Hi, I'm running a regression on the insurance data. I'm doing random forest and I get the following error:
"Warning message:
In mean.default((ytest - pred.bagging)^2) :
argument is not numeric or logical: returning NA"
my code is
library(randomForest)
set.seed(888888)
xtrain<-M[1:1000,]
ytest<-M[1001:1338,]
fit.bagging<-randomForest(charges~.,data=xtrain,importance=TRUE)
fit.bagging
I haven't used the randomForest package so I am working from general experience.
Shouldn't this line
pred.bagging<-predict(fit.bagging,data=(-xtrain))
be
pred.bagging <- predict(fit.bagging,data=(ytest))
That is, do the prediction with the data that you held back. Also, I would expect that the parameter for passing the data in predict() to be called newdata not data but I could easily be wrong about that.
In the line
MSE.bagging <- mean((ytest-pred.bagging)^2)

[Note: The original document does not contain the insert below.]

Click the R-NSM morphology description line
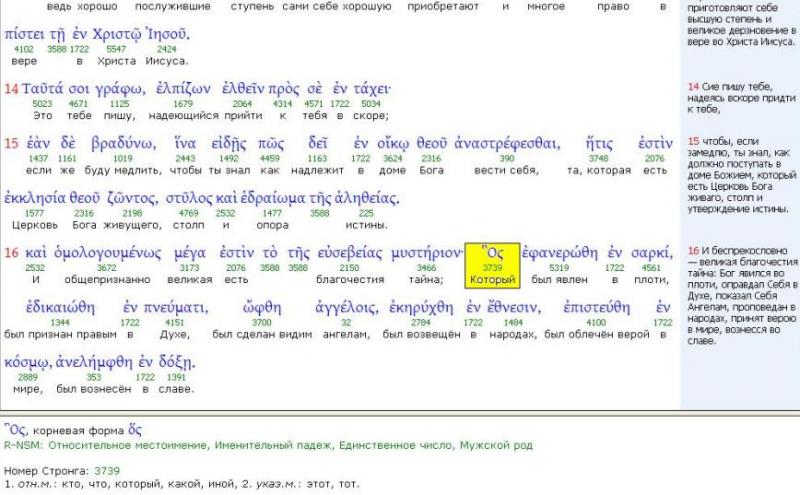Viewport: 800px width, 495px height. click(x=268, y=445)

you are subtracting the pred.bagging values from an entire data.frame, ytest. Shouldn't you be referring to the predicted values, charges, from ytest?
would you like to be my friend? if yes, let me know please. I believe I owe you a lot. you saved me again.
Thank you for your time and help and kindness FJCC :* love u
Sorry to bother u again, but do you think the code would be the same for classification too?
I am not sure of the changes needed for classification. I would inspect the output of predict() to make sure you get the predicted class. I have a vague memory of having to change an argument in predict() to get that but I was not using randomForrest at the time. Also, MSE is not appropriate for describing a classification problem.